▶ [Exercise description]: Look over the lines below. Report each one that includes the string "Stripe".

[Stored records]

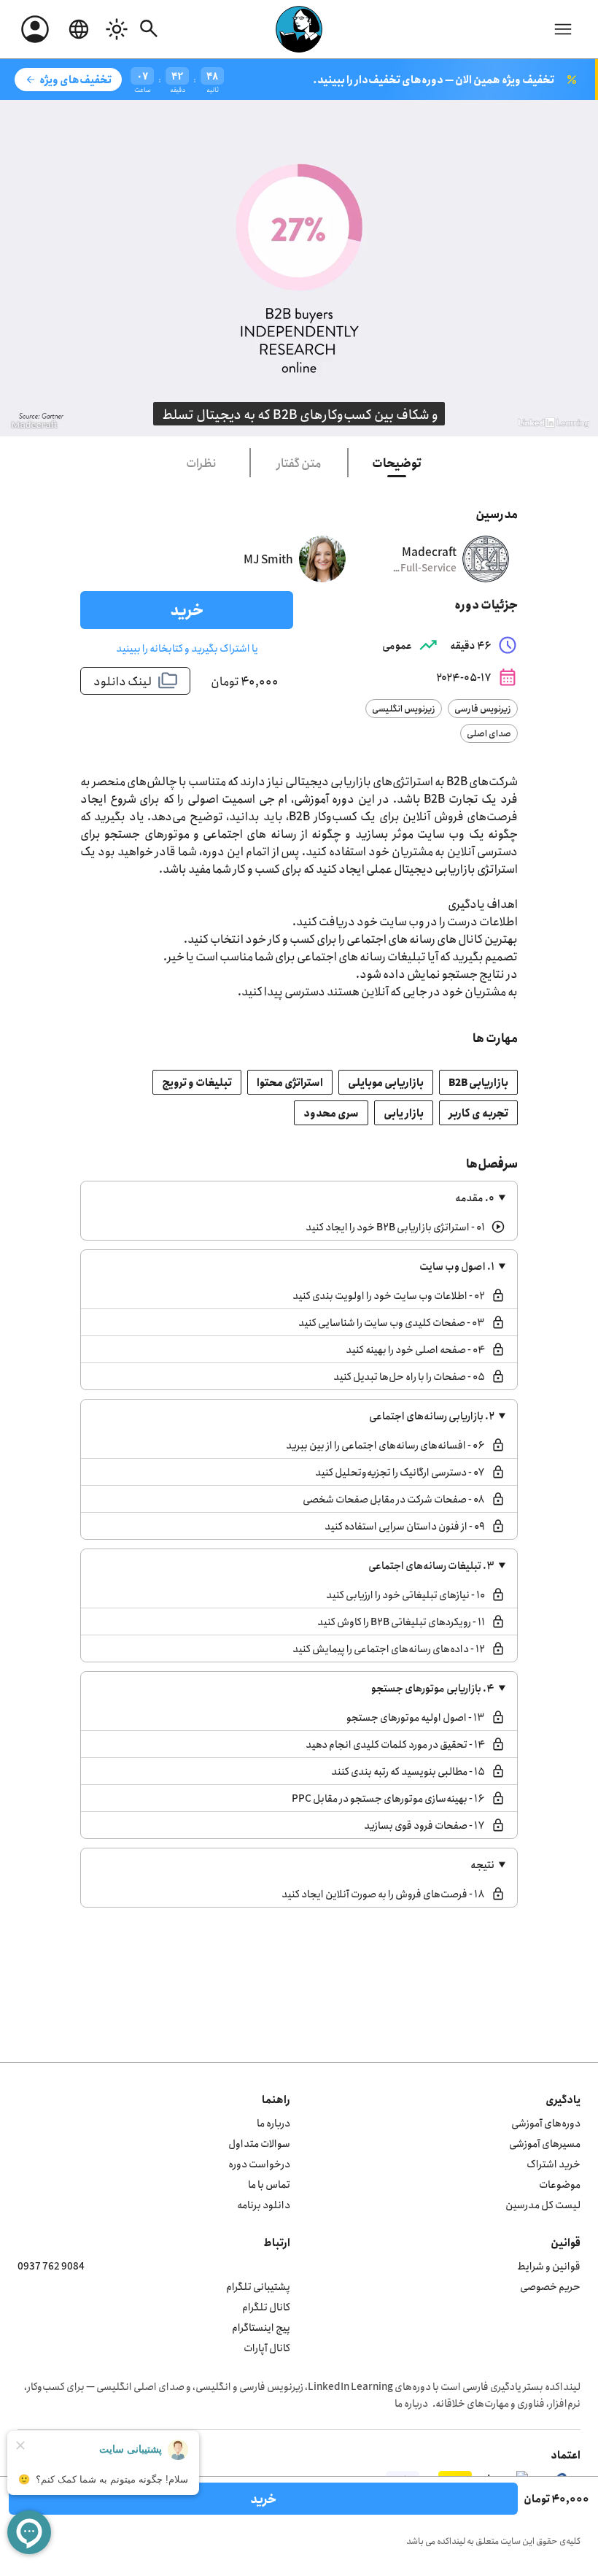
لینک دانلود (135, 680)
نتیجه (482, 1864)
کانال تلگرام (266, 2306)
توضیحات (397, 463)
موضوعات (559, 2184)
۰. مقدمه (474, 1197)
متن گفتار (299, 463)
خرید (186, 610)
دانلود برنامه (263, 2204)
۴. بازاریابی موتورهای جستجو (432, 1687)
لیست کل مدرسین (542, 2204)
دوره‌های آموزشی (545, 2122)
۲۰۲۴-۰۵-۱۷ (477, 677)
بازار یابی (404, 1112)
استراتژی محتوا (290, 1082)
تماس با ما (269, 2184)
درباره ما (273, 2122)
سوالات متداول (259, 2143)
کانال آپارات (267, 2347)
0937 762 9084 (51, 2265)
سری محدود (331, 1112)
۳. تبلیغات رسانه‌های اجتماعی (431, 1565)
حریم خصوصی (550, 2286)
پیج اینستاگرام (261, 2327)
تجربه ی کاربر (478, 1112)
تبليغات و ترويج (197, 1082)
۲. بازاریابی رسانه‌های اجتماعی (431, 1415)
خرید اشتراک (553, 2163)
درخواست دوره (259, 2163)
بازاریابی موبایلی (386, 1082)
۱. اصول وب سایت (456, 1266)
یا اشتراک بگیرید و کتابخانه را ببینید (187, 648)
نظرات (201, 463)
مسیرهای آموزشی (544, 2143)
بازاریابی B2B (478, 1082)
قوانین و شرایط (548, 2265)
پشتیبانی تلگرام (258, 2286)
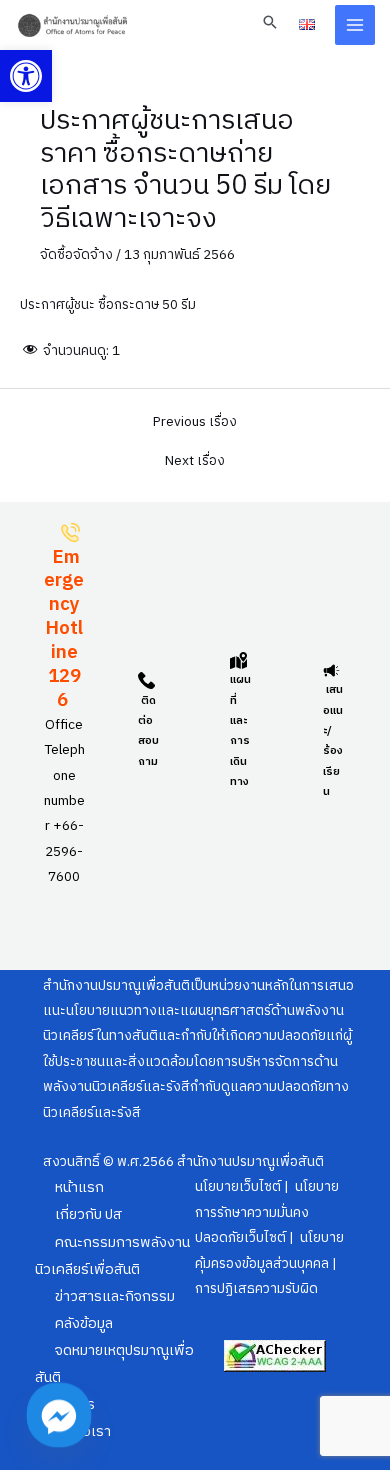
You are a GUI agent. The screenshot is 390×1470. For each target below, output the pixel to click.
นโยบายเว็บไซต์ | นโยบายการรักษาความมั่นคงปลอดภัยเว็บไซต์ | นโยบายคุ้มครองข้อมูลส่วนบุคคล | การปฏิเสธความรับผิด (269, 1238)
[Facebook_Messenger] (59, 1415)
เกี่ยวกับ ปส (88, 1215)
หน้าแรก (79, 1188)
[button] (26, 76)
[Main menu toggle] (355, 25)
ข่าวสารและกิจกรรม (115, 1297)
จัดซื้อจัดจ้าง (76, 255)
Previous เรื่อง (195, 423)
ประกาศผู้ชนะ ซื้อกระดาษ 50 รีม (108, 305)
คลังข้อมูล (84, 1324)
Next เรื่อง (195, 462)
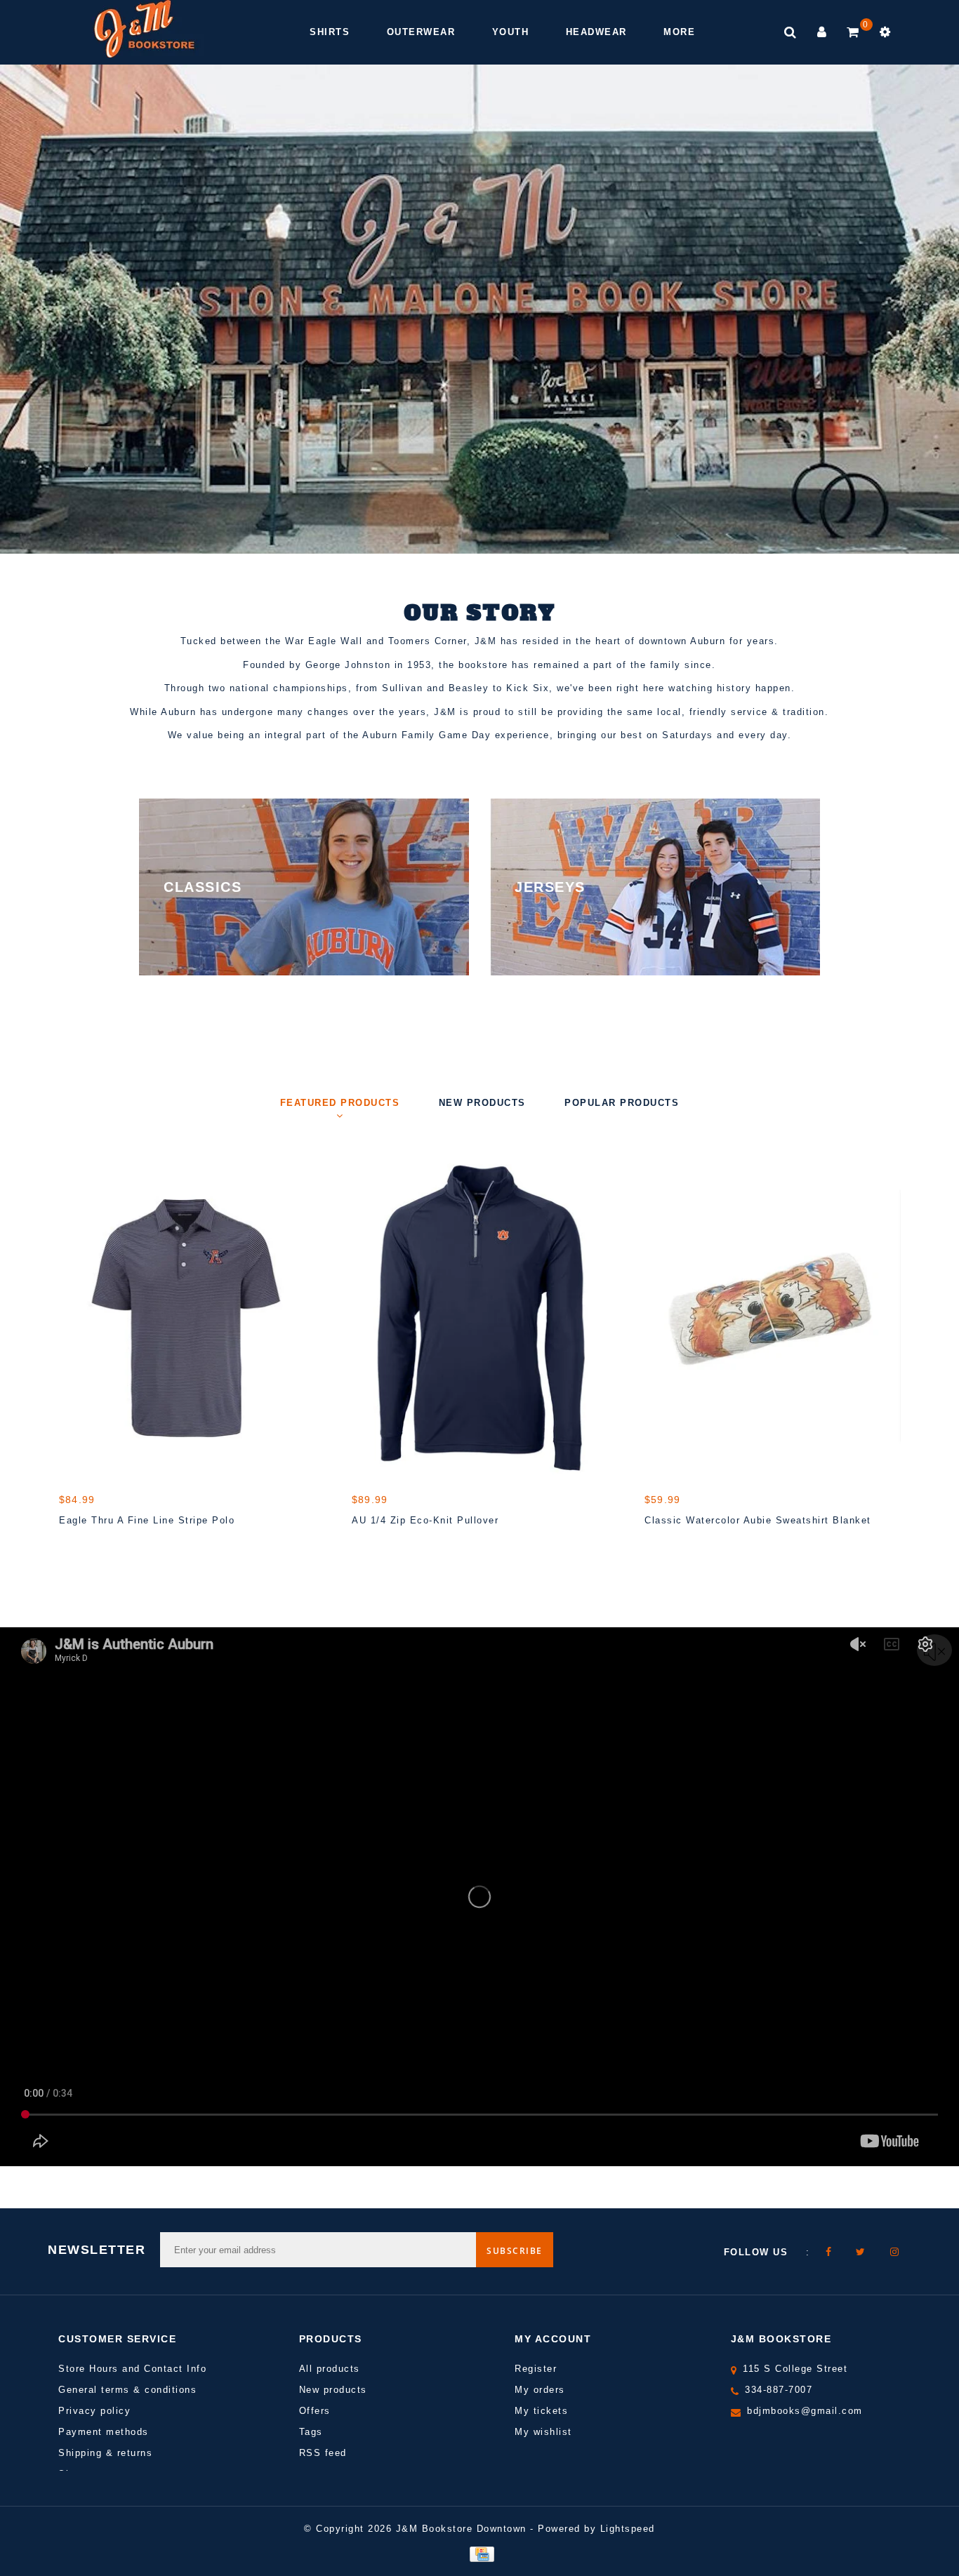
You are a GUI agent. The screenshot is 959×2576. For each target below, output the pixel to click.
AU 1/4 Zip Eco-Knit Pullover (425, 1520)
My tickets (541, 2410)
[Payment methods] (479, 2553)
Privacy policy (94, 2410)
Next (906, 348)
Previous (52, 348)
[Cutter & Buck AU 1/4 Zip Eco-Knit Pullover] (480, 1316)
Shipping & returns (105, 2453)
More (679, 32)
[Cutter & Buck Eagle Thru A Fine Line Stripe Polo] (187, 1316)
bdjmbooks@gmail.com (805, 2410)
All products (329, 2368)
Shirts (330, 32)
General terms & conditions (127, 2389)
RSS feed (323, 2453)
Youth (510, 32)
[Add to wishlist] (105, 1545)
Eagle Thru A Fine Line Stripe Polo (146, 1520)
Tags (311, 2432)
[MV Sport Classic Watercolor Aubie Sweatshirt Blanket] (772, 1316)
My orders (540, 2389)
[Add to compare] (137, 1545)
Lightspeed (627, 2528)
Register (536, 2368)
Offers (315, 2410)
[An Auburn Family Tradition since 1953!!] (144, 29)
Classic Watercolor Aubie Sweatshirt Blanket (757, 1520)
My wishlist (543, 2432)
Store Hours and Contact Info (132, 2368)
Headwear (596, 32)
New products (333, 2389)
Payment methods (103, 2432)
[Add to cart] (73, 1545)
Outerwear (421, 32)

▶ [Task answer]:
[Cutter & Buck Eagle Thru A Fine Line Stripe Polo] (187, 1316)
Eagle Thru A Fine Line Stripe Polo (146, 1520)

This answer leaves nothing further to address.